Tyndal waited for the flame to die away before he sprung into the breech and sent a blast of penetrating concussive force – the drawbridge-breaking spell – into the face of the beast.  Then he leapt away again as a second blast of flame chased him down the corridor.

As soon as it died, it was Rondal’s turn.  Instead of blackfire it was a blue lance of power that split the air and filled it with the smell of ozone that flew from his blade. 

“Nothing!” he spat, as he rolled out of the way. 

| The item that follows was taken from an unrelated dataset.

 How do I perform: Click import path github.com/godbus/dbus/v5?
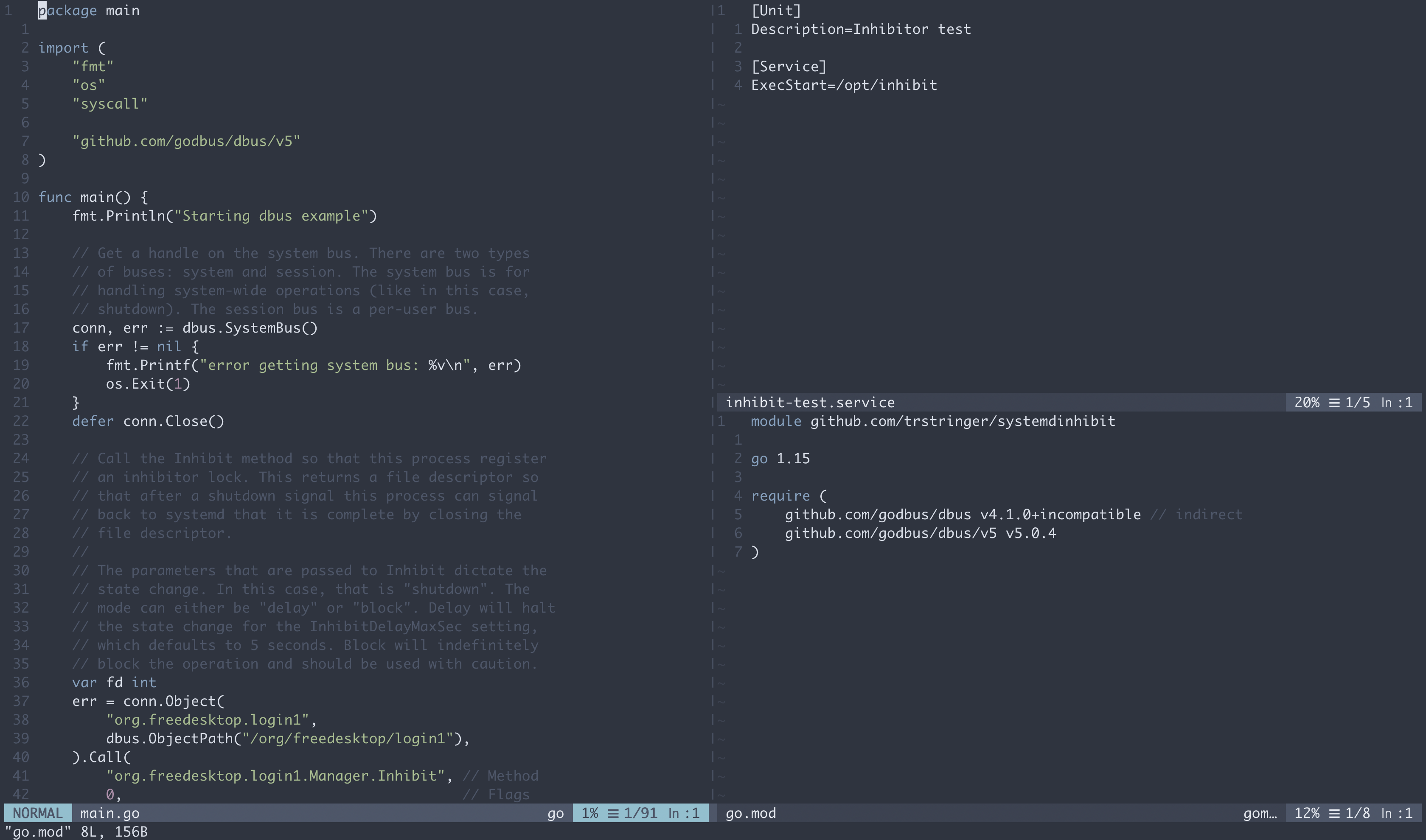188,141
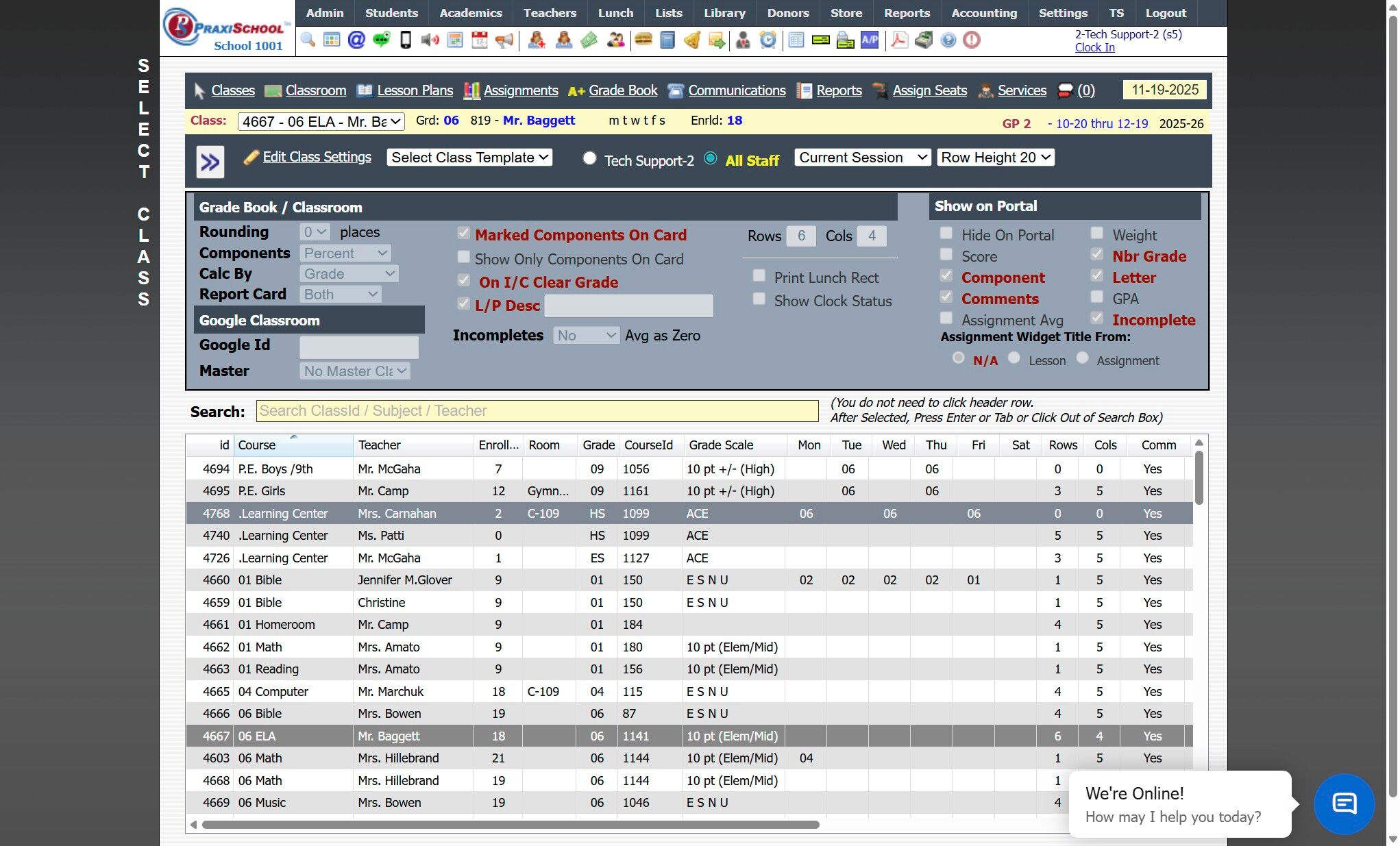Click the hamburger lunch icon

(x=643, y=40)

“Our turn!” Terleman said, from behind them, as he and Azar jogged up through the ruined, burning corridor.  “All four of us, let’s clobber it at once!”

“The head is pointing this way,” Rondal advised.

“That’s the vulnerable part,” Azar remarked.

“That’s the part with the teeth and the flamethrower,” Tyndal corrected.

“If we wish to slay the thing, it won’t be through the tail,” Terleman insisted.  “The head is our best opportunity.”

“Have we
really
determined that?” complained Tyndal, in a scholarly tone, “or are we just making an assumption?”

“Now!” Terleman said, lobbing a spell at the beast that was so powerful it singed Tyndal’s eyelashes as it stabbed through air.  A moment later Azar was throwing more bolts from his own blade.  Tyndal and Rondal both joined in, with Tyndal selecting the second of his hung spells.  It sent a wave of tuned power rolling across the floor at knee level, rising in a growing crest as it approached the beast.  Along the way it ensnared part of Rondal’s spell – a rolling green wheel of power – and propelled it with powerful force against the dragon’s face.